START Information shown

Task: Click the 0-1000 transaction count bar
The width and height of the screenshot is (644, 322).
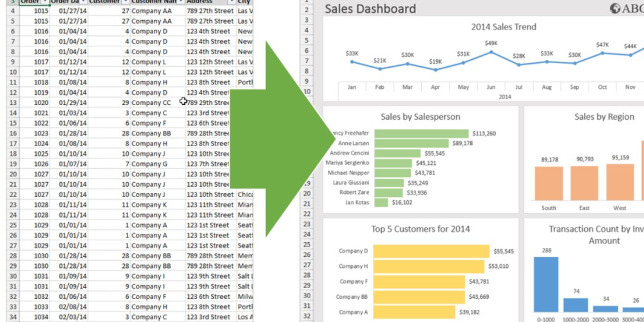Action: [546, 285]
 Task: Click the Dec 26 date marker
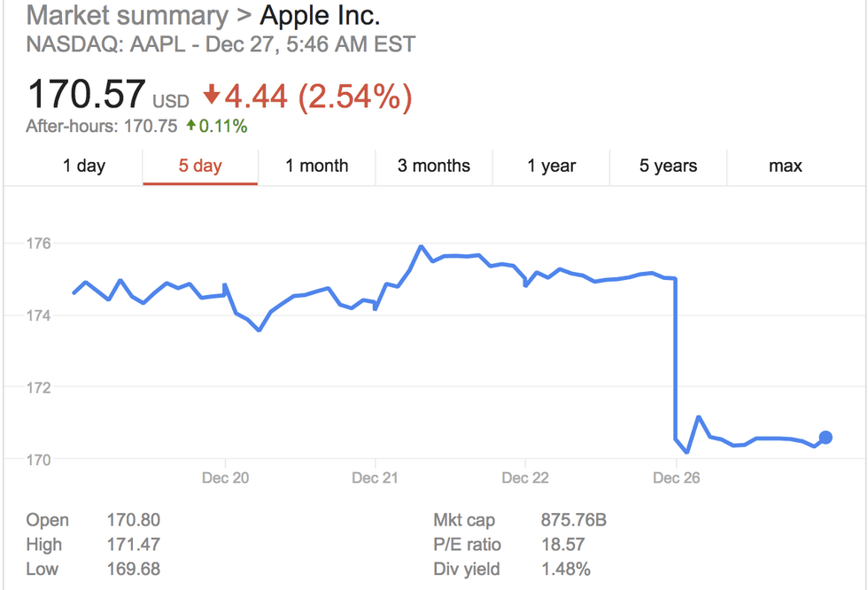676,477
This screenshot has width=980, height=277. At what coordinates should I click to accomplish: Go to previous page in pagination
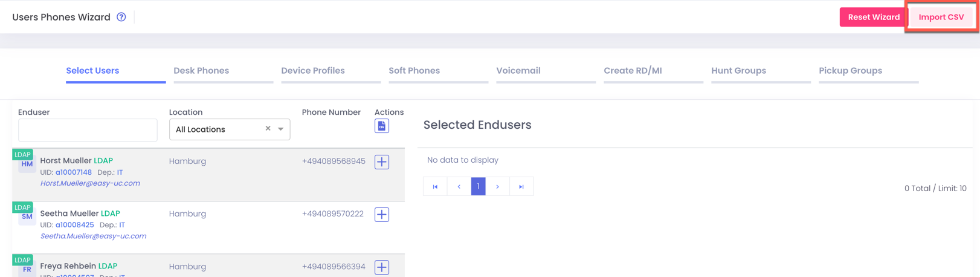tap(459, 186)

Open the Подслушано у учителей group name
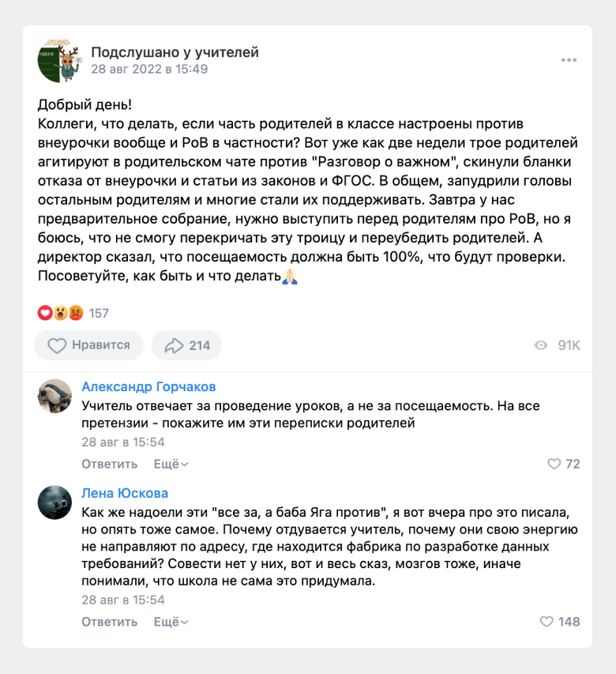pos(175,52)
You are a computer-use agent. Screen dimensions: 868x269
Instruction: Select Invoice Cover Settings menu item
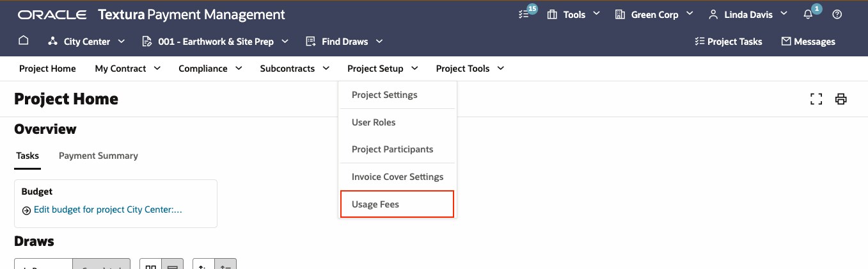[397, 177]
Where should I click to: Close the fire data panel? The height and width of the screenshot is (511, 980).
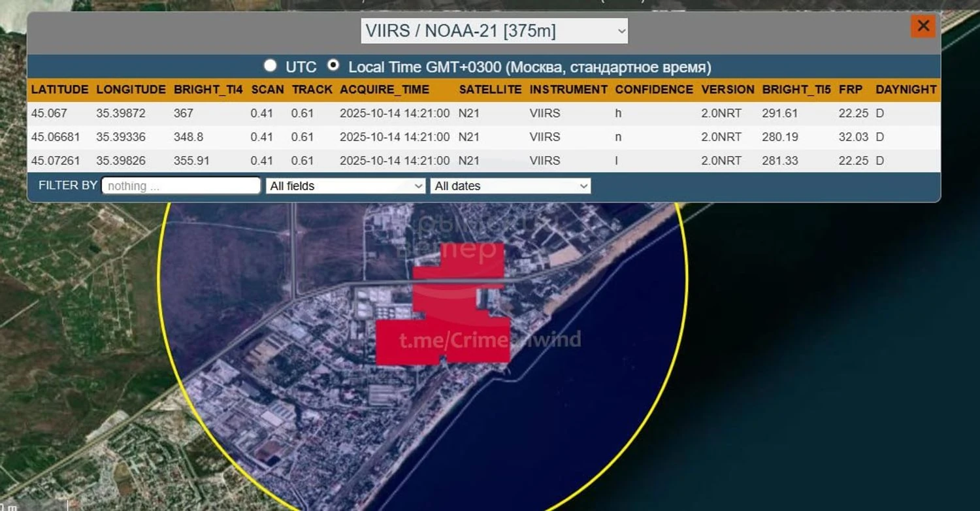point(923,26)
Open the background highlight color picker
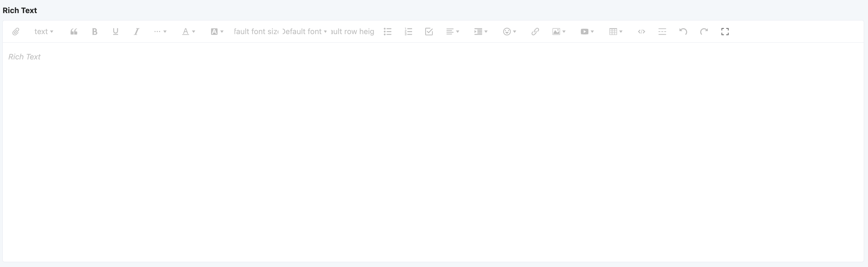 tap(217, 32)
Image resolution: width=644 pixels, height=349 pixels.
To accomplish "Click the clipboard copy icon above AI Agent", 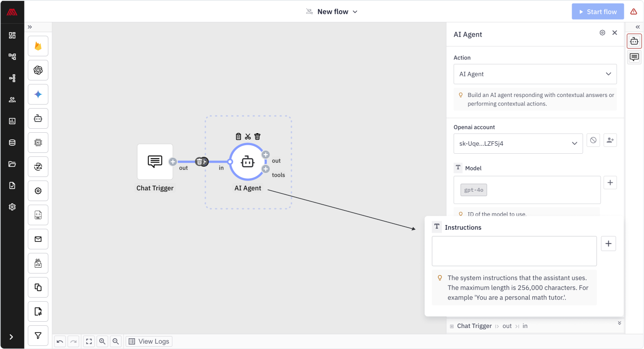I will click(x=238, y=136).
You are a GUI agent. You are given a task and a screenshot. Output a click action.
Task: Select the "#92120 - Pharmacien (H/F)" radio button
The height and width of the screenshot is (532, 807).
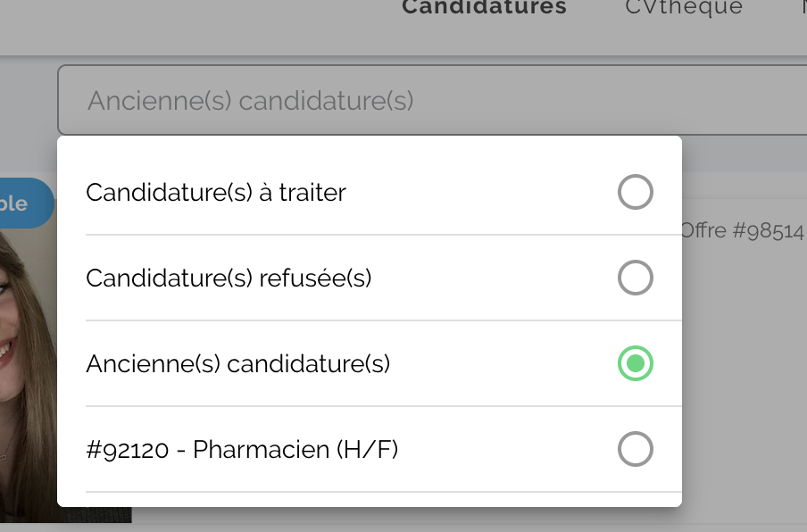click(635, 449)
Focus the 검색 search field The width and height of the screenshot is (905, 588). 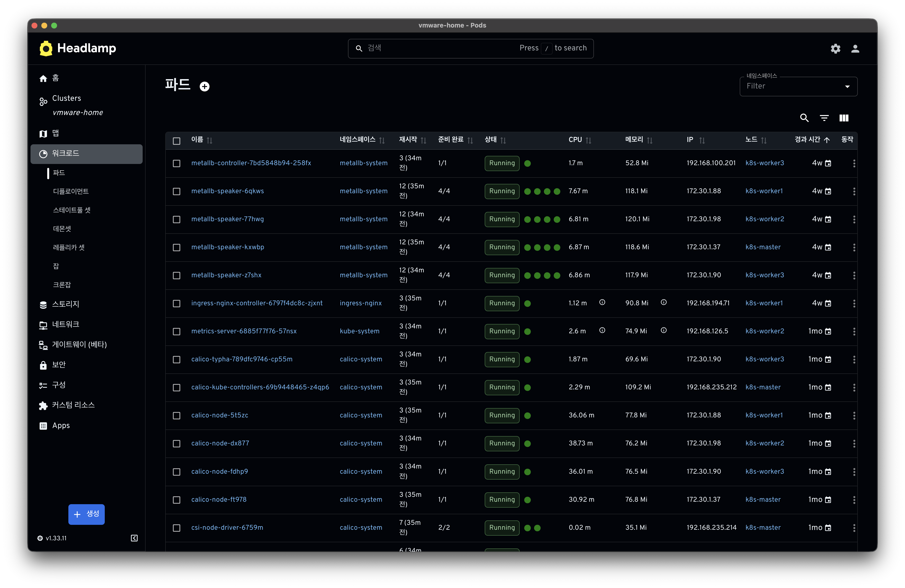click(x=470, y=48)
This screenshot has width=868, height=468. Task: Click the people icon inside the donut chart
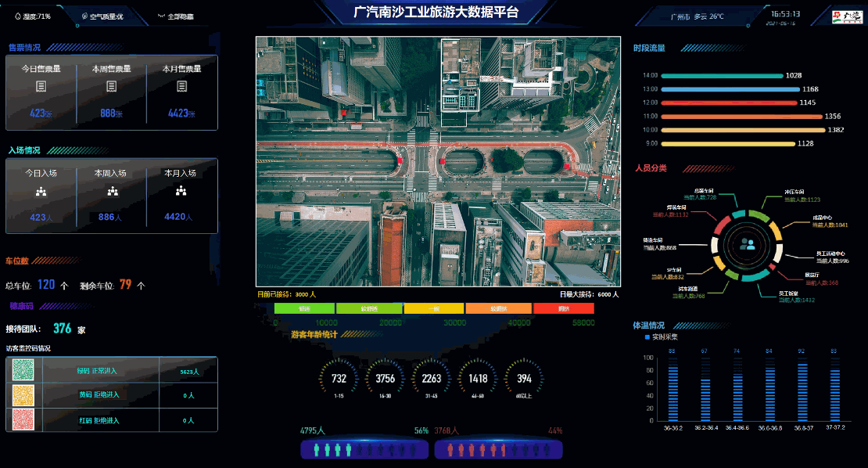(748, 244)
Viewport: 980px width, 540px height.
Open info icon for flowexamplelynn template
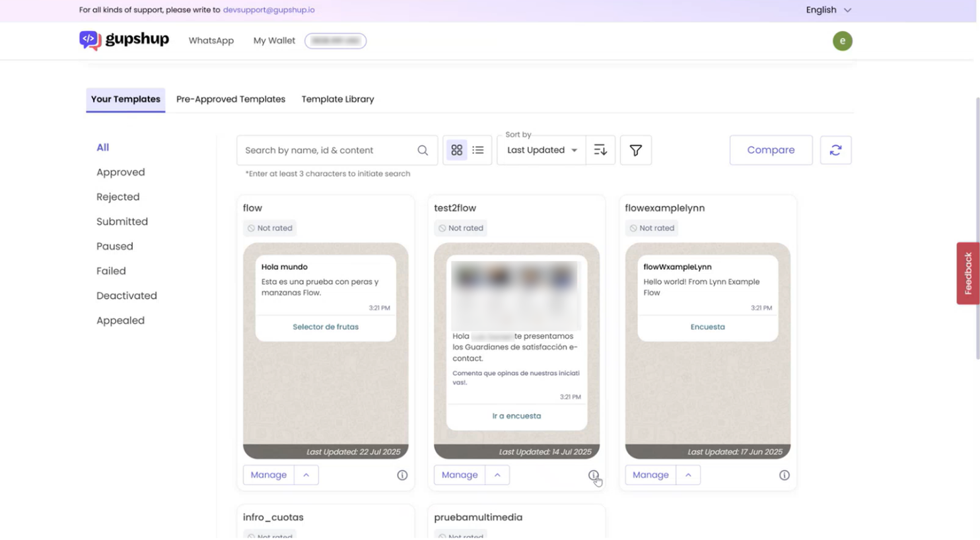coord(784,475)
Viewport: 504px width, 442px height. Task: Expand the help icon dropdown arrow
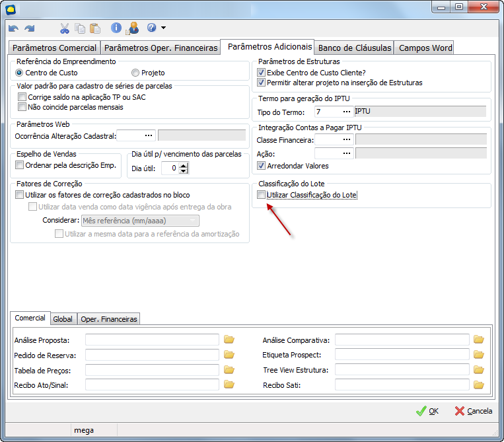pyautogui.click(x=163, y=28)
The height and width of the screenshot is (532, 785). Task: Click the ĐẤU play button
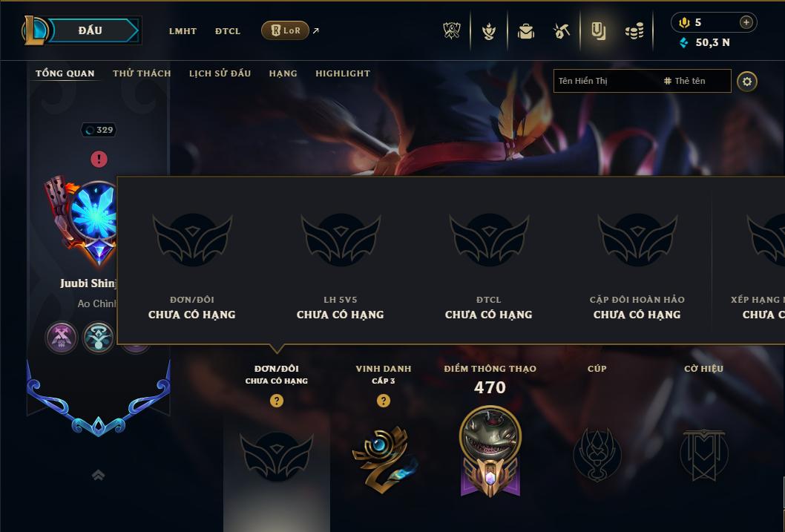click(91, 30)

END Information shown

* **What is required**
Having located the line with "This screenshot has width=868, height=468.", copy it exactly along with every later line through the end of the listing above, but omit the pictures.

* **Result of this task**
This screenshot has width=868, height=468. Task: Click the people icon inside the donut chart
(748, 244)
Viewport: 980px width, 540px height.
Open info icon for flowexamplelynn template
coord(784,475)
Viewport: 504px width, 442px height. Task: Expand the help icon dropdown arrow
pyautogui.click(x=163, y=28)
The height and width of the screenshot is (532, 785). Task: Click the ĐẤU play button
click(91, 30)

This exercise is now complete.